[Lista de tareas]
(1) Según el texto sobre Jodorowsky, ¿con qué película se adentra él en el mundo del cine?
(2) Reproduce sin cambios el fragmento del texto sobre Jodorowsky que empieza en las palabras "Escritor chileno de" y termina después de "mente de Jodorowsky,.".

[Texto proporcionado]
────────
La personalidad de Jodorowsky merece reseñarse aunque sea bravamente.
Escritor chileno de origen ruso, afincado en México, inició su actividad en el campo teatral, y en 1953 se instala en País, donde estudia mimo, llegando a colaborar con Marel Marceau. En 1962 funa, con Roland Topor y Fernando Arrabal, el desaparecido movimiento “Pánico”.
Con “El topo”, Jodorowsky se adentra en el mundo del cine, habiendo realizado con posterioridad dos cintas más: “La montaña sagrada” y más recientemente “Tuak”.
Antes que nada cabe señalar la absoluta responsabilidad de Jodorowsky en el resultado de la película, ya que casi todo, desde la música al montaje, de los decorados a la interpretación, pasa por las manos y la febril mente de Jodorowsky,.
────────
[Datos proporcionados]
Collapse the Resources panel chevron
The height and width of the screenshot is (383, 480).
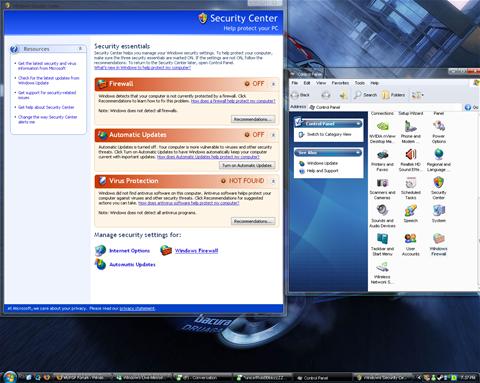[x=80, y=49]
────────
[Soluciones por tarea]
(1) Con "El topo".

(2)
Escritor chileno de origen ruso, afincado en México, inició su actividad en el campo teatral, y en 1953 se instala en País, donde estudia mimo, llegando a colaborar con Marel Marceau. En 1962 funa, con Roland Topor y Fernando Arrabal, el desaparecido movimiento “Pánico”.
Con “El topo”, Jodorowsky se adentra en el mundo del cine, habiendo realizado con posterioridad dos cintas más: “La montaña sagrada” y más recientemente “Tuak”.
Antes que nada cabe señalar la absoluta responsabilidad de Jodorowsky en el resultado de la película, ya que casi todo, desde la música al montaje, de los decorados a la interpretación, pasa por las manos y la febril mente de Jodorowsky,.